- _Text shown_:
====================

I found this article in NewScientist by Claire Wilson interesting:
When US foreign aid for abortion providers stopped in 2001 for eight years, the number of pregnancy terminations in parts of sub-Saharan Africa went up, new figures show.
The rise may have happened because many health clinics that offer abortions also provide contraception services, so more women got pregnant without meaning to, says Eran Bendavid of Stanford University in California. …
Bendavid’s team analysed the provision of contraception and abortion services in 26 African countries between 1995 and 2014, spanning periods when funding was on, then off, then on again. Half the countries were highly affected by the funding changes, but the rest were less dependent on US aid in this area.
Compared with the less dependent countries, the highly affected nations had a 40 per cent rise in abortions when funding for clinics was withdrawn. Contraception use was also lower during this period. “I imagine that many people who support the policy would have a preference for a world with fewer abortions,” says Bendavid. “I would say the policy is counterproductive.”

====================

- _Recorded data_:
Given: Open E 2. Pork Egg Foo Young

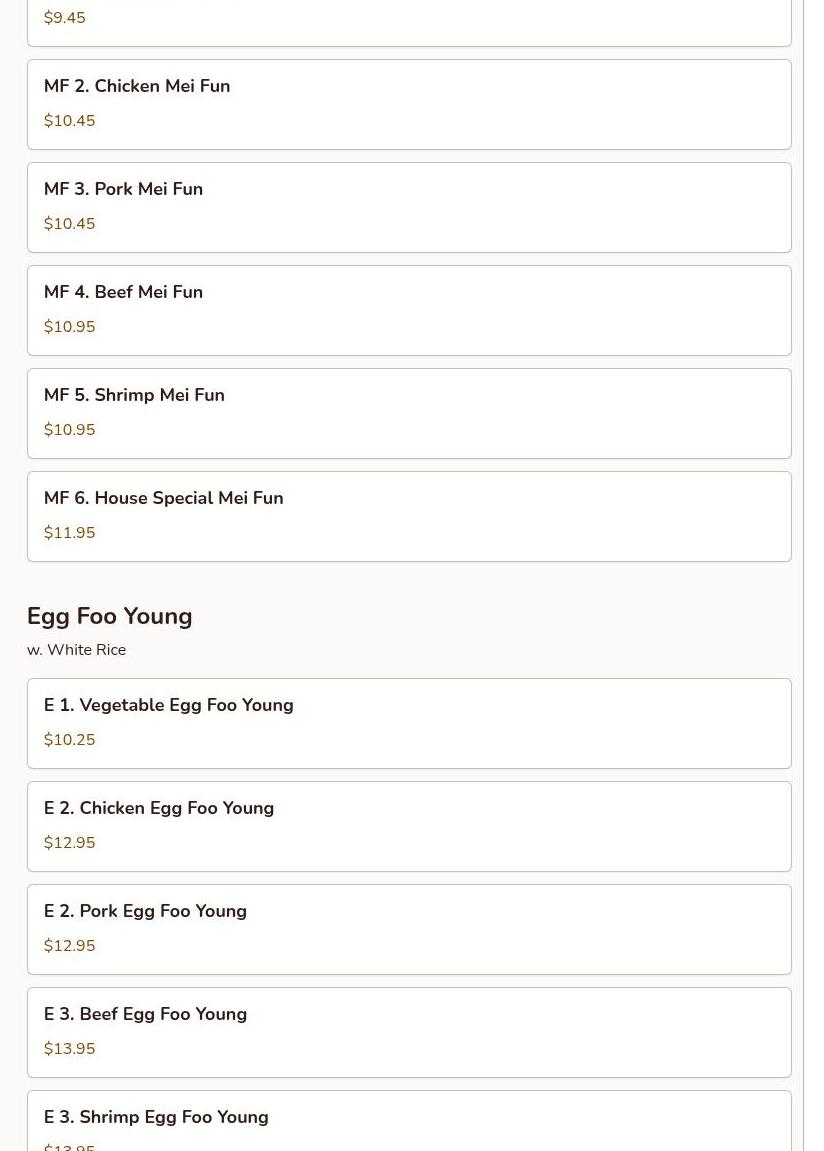Looking at the screenshot, I should [x=409, y=929].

====================

- _Work to complete_:
[A] According to the article on US abortion aid, why might abortions in parts of sub-Saharan Africa have risen after the funding stopped?
[B] Transcribe the article on US abortion aid starting at "I found this" and ending at "new figures show.".

- _Answers by item number_:
[A] Many health clinics that offer abortions also provide contraception services. When their funding was withdrawn, more women got pregnant without meaning to, and contraception use was lower during that period.

[B]
I found this article in NewScientist by Claire Wilson interesting:
When US foreign aid for abortion providers stopped in 2001 for eight years, the number of pregnancy terminations in parts of sub-Saharan Africa went up, new figures show.